Assigned task:
Your answer must be the full listing, repeated word for word.

Segment Start: Input records

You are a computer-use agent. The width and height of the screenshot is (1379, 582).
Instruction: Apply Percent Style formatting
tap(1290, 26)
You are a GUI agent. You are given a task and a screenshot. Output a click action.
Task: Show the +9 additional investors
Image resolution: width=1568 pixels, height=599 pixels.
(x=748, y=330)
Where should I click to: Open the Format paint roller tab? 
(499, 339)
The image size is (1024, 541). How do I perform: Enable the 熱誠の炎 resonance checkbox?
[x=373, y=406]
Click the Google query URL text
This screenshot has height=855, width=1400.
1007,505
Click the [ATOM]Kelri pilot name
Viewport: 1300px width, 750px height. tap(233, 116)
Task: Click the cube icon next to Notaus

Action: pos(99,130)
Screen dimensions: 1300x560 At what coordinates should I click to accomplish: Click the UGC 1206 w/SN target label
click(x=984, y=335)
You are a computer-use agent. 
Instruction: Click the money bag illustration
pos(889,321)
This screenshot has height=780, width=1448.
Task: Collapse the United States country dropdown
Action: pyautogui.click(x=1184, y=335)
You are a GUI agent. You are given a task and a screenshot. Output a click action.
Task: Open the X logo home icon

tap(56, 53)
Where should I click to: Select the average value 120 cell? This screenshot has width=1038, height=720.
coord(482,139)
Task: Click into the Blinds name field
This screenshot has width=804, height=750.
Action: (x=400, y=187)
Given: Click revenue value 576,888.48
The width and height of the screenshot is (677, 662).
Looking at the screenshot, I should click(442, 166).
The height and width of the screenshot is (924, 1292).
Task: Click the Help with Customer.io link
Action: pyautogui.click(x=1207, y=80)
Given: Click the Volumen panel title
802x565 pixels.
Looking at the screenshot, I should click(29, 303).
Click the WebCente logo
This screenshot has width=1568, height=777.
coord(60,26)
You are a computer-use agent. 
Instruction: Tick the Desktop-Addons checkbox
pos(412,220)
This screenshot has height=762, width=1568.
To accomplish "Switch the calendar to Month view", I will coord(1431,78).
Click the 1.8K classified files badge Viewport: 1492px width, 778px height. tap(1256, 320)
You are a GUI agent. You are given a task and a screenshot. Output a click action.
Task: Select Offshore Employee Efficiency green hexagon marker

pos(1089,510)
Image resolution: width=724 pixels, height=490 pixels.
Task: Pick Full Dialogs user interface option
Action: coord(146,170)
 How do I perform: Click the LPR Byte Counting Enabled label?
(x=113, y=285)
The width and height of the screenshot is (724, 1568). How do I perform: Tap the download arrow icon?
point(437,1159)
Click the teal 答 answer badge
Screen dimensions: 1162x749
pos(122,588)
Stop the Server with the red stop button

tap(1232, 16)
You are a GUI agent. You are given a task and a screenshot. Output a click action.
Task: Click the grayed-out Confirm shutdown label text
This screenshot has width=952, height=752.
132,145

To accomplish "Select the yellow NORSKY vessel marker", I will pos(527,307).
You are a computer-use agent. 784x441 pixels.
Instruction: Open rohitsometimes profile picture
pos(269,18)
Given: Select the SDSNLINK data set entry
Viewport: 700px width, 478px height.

Segment End: Input records

Response to this exercise:
You are a computer-use agent. The width and height of the screenshot is (1379, 582).
Instruction: Apply Percent Style formatting
tap(1290, 26)
You are a GUI agent. You are given a task and a screenshot. Output a click action.
Task: Show the +9 additional investors
Image resolution: width=1568 pixels, height=599 pixels.
(x=748, y=330)
Where should I click to: Open the Format paint roller tab? 
(499, 339)
The image size is (1024, 541). How do I perform: Enable the 熱誠の炎 resonance checkbox?
[x=373, y=406]
Click the Google query URL text
This screenshot has height=855, width=1400.
1007,505
Click the [ATOM]Kelri pilot name
Viewport: 1300px width, 750px height. tap(233, 116)
Task: Click the cube icon next to Notaus

Action: pos(99,130)
Screen dimensions: 1300x560 At what coordinates should I click to accomplish: Click the UGC 1206 w/SN target label
click(x=984, y=335)
You are a computer-use agent. 
Instruction: Click the money bag illustration
pos(889,321)
This screenshot has height=780, width=1448.
Task: Collapse the United States country dropdown
Action: pyautogui.click(x=1184, y=335)
You are a GUI agent. You are given a task and a screenshot. Output a click action.
Task: Open the X logo home icon

tap(56, 53)
Where should I click to: Select the average value 120 cell? This screenshot has width=1038, height=720.
coord(482,139)
Task: Click into the Blinds name field
This screenshot has width=804, height=750.
Action: (x=400, y=187)
Given: Click revenue value 576,888.48
The width and height of the screenshot is (677, 662).
Looking at the screenshot, I should click(442, 166).
The height and width of the screenshot is (924, 1292).
Task: Click the Help with Customer.io link
Action: pyautogui.click(x=1207, y=80)
Given: Click the Volumen panel title
802x565 pixels.
Looking at the screenshot, I should click(29, 303).
Click the WebCente logo
This screenshot has width=1568, height=777.
coord(60,26)
You are a computer-use agent. 
Instruction: Tick the Desktop-Addons checkbox
pos(412,220)
This screenshot has height=762, width=1568.
To accomplish "Switch the calendar to Month view", I will coord(1431,78).
Click the 1.8K classified files badge Viewport: 1492px width, 778px height. tap(1256, 320)
You are a GUI agent. You are given a task and a screenshot. Output a click action.
Task: Select Offshore Employee Efficiency green hexagon marker

pos(1089,510)
Image resolution: width=724 pixels, height=490 pixels.
Task: Pick Full Dialogs user interface option
Action: coord(146,170)
 How do I perform: Click the LPR Byte Counting Enabled label?
(x=113, y=285)
The width and height of the screenshot is (724, 1568). How do I perform: Tap the download arrow icon?
point(437,1159)
Click the teal 答 answer badge
Screen dimensions: 1162x749
pos(122,588)
Stop the Server with the red stop button

tap(1232, 16)
You are a GUI agent. You are given a task and a screenshot. Output a click action.
Task: Click the grayed-out Confirm shutdown label text
This screenshot has width=952, height=752.
132,145

To accomplish "Select the yellow NORSKY vessel marker", I will pos(527,307).
You are a computer-use agent. 784x441 pixels.
Instruction: Open rohitsometimes profile picture
pos(269,18)
Given: Select the SDSNLINK data set entry
Viewport: 700px width, 478px height.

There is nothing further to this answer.